Does your program have a dedicated procedures elective? We have one that includes all of the ambulatory paracenteses & thoracenteses + a decent smattering of floor paras/thoras that the hospitalists don't have time to perform. I loved it and learned a ton; learning ultrasonography from a radiology attending/fellow is awesome. Got more reps in four weeks than I could ever dream of getting during residency.

Doing a neuro crit care rotation is good not just for the sake of the medical learning, but those are also some of the easiest A-lines you'll ever place.

Two of the non-procedures electives I've gotten the most mileage out of were a Thoracic Surgery rotation and a radiography elective.
 
Yep, above poster hit exactly what I was going to suggest - procedure elective, if available.

I'm an anesthesiology resident now, and we have a limited number of rotators that come with us from time to time (none from IM) - unless you need intubations, most residents might be less than enthusiastic about having you take care of a-lines/CVL in the OR. Some of my friends in other programs feel the same (honestly, it's a space and time issue most times). So other than potentially nice hours, why do an anesthesiology elective?

I really try to get the medical students (and interns) more involved on my ICU rotations so I would focus there.
 
The non-anesthesia trained fellows at my current hospital all do an anesthesiology elective. Essentially they flit from room to room looking for airways. When they ask me, I usually have them focus on BMV and introduce them to various airway tools and adjuncts. Plus I've basically stopped taking them through direct laryngoscopy. Video laryngoscopy is where it's at now.

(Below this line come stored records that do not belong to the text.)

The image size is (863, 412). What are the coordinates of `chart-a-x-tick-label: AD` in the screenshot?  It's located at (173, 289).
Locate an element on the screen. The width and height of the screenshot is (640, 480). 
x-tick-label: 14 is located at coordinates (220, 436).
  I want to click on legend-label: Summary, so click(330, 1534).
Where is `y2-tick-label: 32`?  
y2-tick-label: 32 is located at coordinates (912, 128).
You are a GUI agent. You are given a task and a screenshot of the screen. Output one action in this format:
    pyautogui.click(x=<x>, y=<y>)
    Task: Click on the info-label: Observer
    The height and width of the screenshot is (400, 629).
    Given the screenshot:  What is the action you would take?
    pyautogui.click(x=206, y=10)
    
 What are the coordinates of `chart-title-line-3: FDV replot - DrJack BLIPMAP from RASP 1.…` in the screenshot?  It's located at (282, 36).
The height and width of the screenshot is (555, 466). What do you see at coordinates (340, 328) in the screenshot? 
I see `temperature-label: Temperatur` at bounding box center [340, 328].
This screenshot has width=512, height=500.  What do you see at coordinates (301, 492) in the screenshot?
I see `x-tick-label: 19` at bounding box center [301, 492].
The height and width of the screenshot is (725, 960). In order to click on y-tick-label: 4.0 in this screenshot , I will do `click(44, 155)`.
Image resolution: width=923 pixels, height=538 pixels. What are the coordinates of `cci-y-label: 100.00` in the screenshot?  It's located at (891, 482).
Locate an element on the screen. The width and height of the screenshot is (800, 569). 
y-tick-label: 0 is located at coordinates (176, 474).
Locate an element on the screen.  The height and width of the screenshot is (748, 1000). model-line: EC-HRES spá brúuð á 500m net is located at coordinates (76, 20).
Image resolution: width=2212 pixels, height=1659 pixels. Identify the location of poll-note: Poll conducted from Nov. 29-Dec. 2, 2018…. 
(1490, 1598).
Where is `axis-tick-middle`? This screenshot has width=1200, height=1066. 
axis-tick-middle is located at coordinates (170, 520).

An Anesthesiology elective would be good for airways. It can be good for lines if and only if you have a place where there are no residents.

Oh. And because I do CCM, too, I'll take them through the common ICU scenarios and try to guide them on induction medications in those scenarios. "20 of etomidate and 100 of sux" is not always appropriate. I also like to talk about NMBDs and their use. I feel like people are too afraid of them, which is fine if the guy looks challenging and is predicted to be difficult and you're thinking of consulting out for the airway, but for emaciated granny from the nursing home? It's probably ok.